San Diego Fire-Rescue officials said the lifeguard dispatcher used GPS coordinates from the reporting party’s cell phone to establish a location, about 800 yards north of the base of Black Gold Road. The first lifeguard unit to arrive couldn’t access the beach due to high tide and headed north, wading through knee- to waist-deep water.

“After a couple hundred yards, lifeguards on the beach reached dry sand and then began to find lifeless bodies and two overturned pangas spread over an area of about 400 yards,” the SDFD stated. “The first lifeguards on scene triaged a total of seven bodies — all were deceased.”
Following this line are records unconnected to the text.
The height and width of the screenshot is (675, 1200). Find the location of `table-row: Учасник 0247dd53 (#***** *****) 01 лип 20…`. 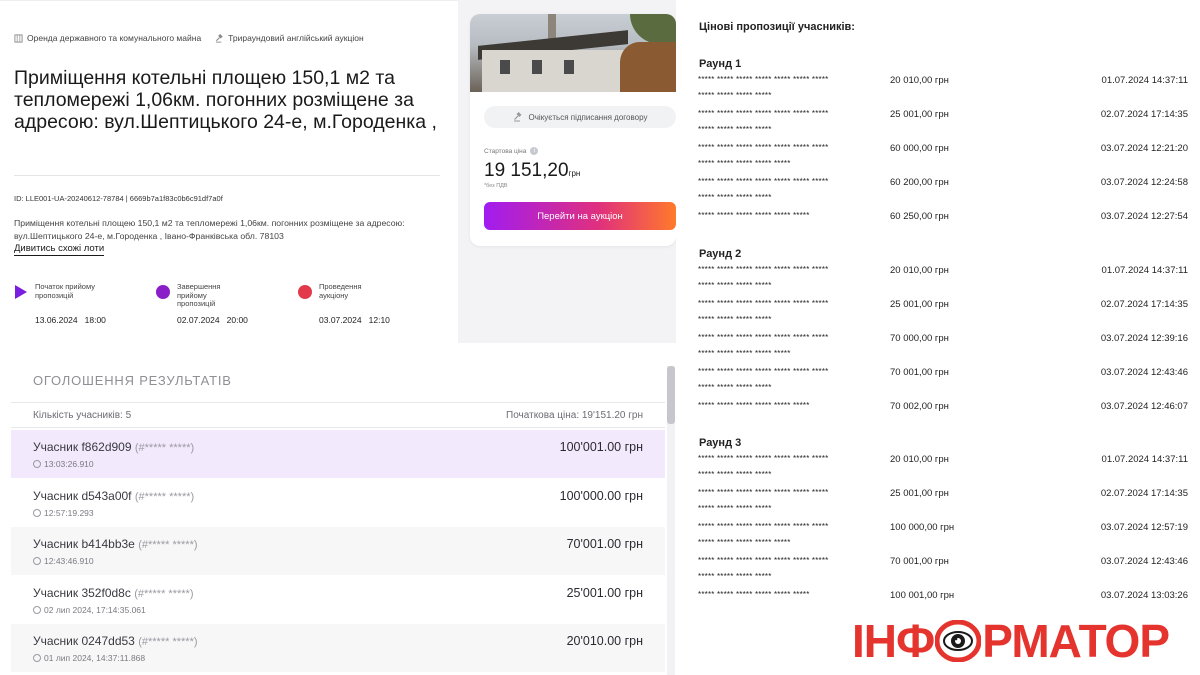

table-row: Учасник 0247dd53 (#***** *****) 01 лип 20… is located at coordinates (338, 648).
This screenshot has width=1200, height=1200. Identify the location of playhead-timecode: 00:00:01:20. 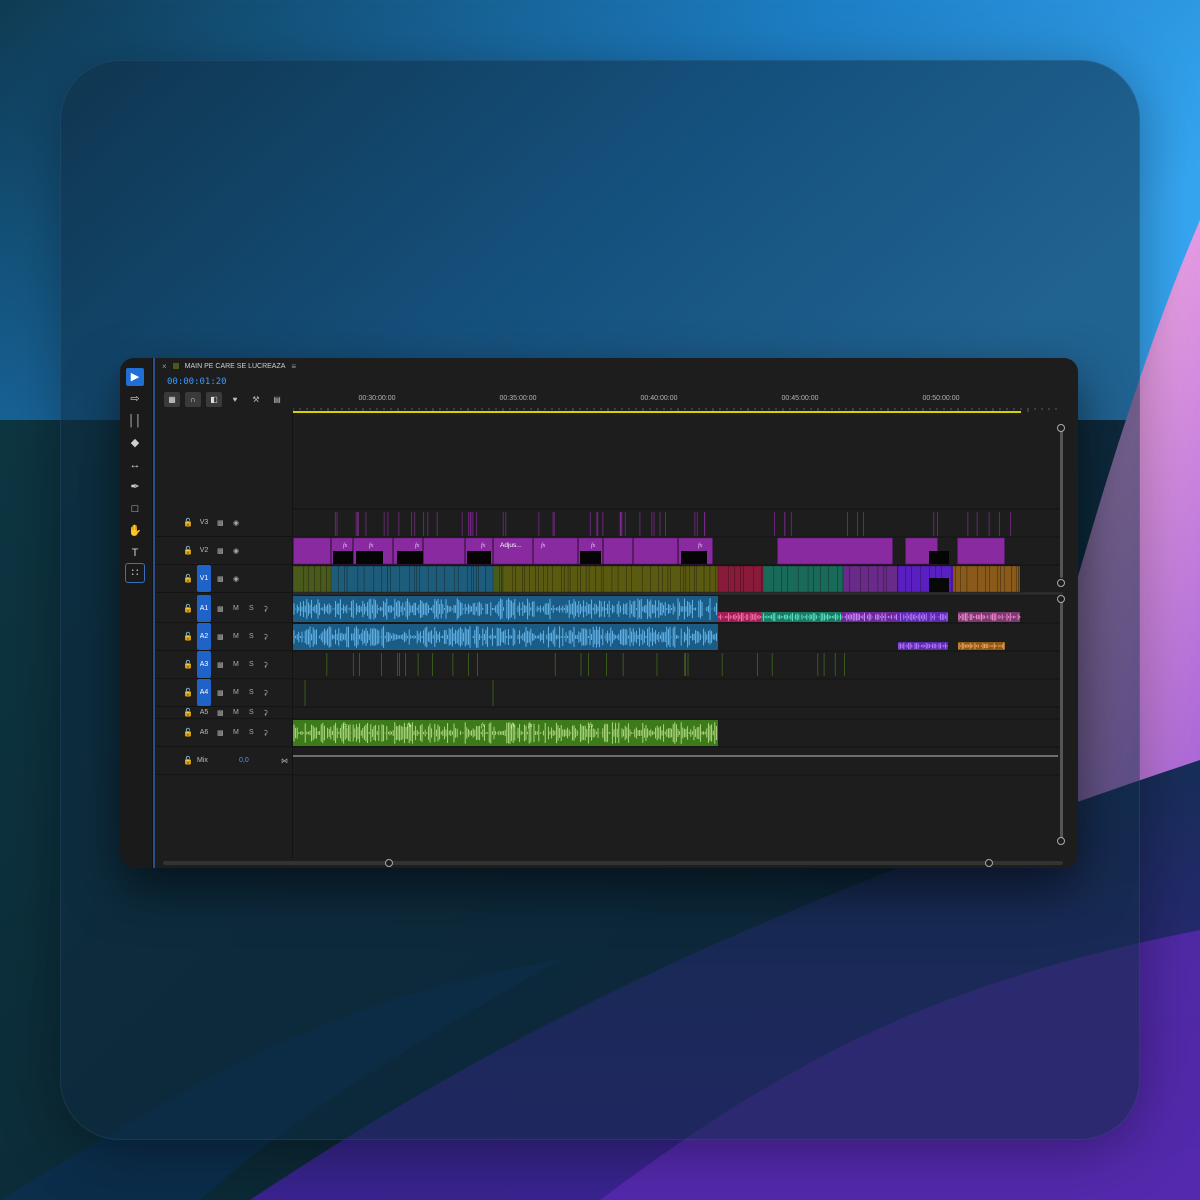
(197, 382).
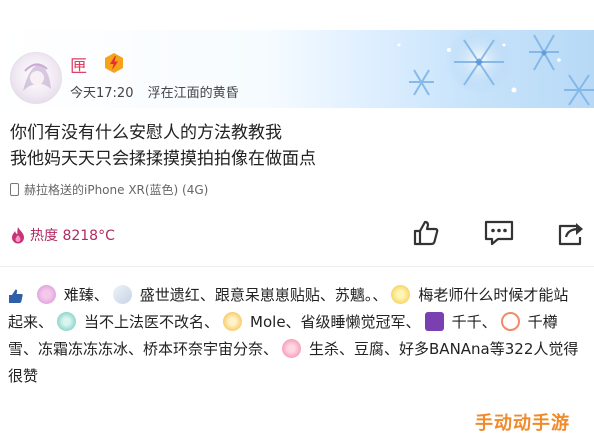 The width and height of the screenshot is (594, 440). I want to click on post-time: 今天17:20, so click(102, 94).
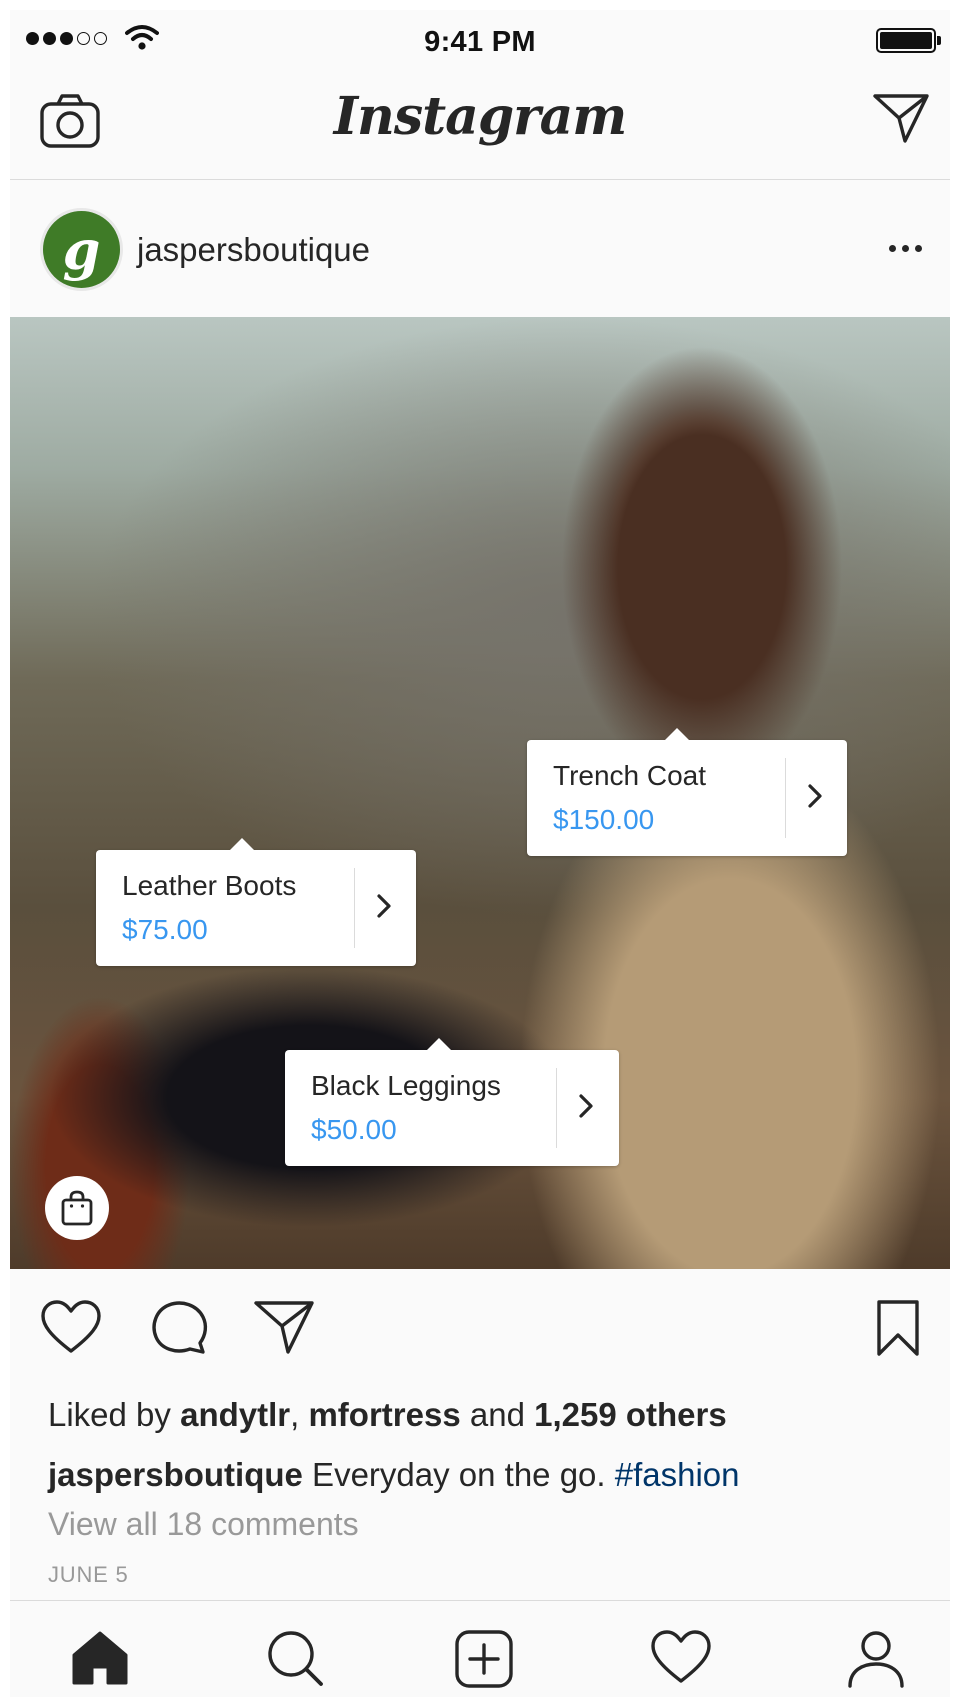 This screenshot has height=1707, width=960. Describe the element at coordinates (176, 1474) in the screenshot. I see `caption-username: jaspersboutique` at that location.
Lifeguards pulled the victims from knee-deep water and the waterline, and onto dry sand. Federal and military responders found the eighth body, the SDFD said. Authorities also found several life jackets and fuel barrels, according to the SDFD.

All the victims were turned over to the county Medical Examiner’s Office at the base of Black Gold Road.

Along with the Coast Guard and the SDFD, San Diego lifeguards were assisted by the San Diego Police Department and UC San Diego police, the state lifeguard agency, U.S. Customs and Border Patrol, Air Force and Marine operations.

Migrants seeking to enter the United States have increasingly turned to boats because of Trump-era renovations to the border wall in the San Diego area.

Updated at 11:32 a.m., Sunday, March 12, 2023

City News Service contributed to this article.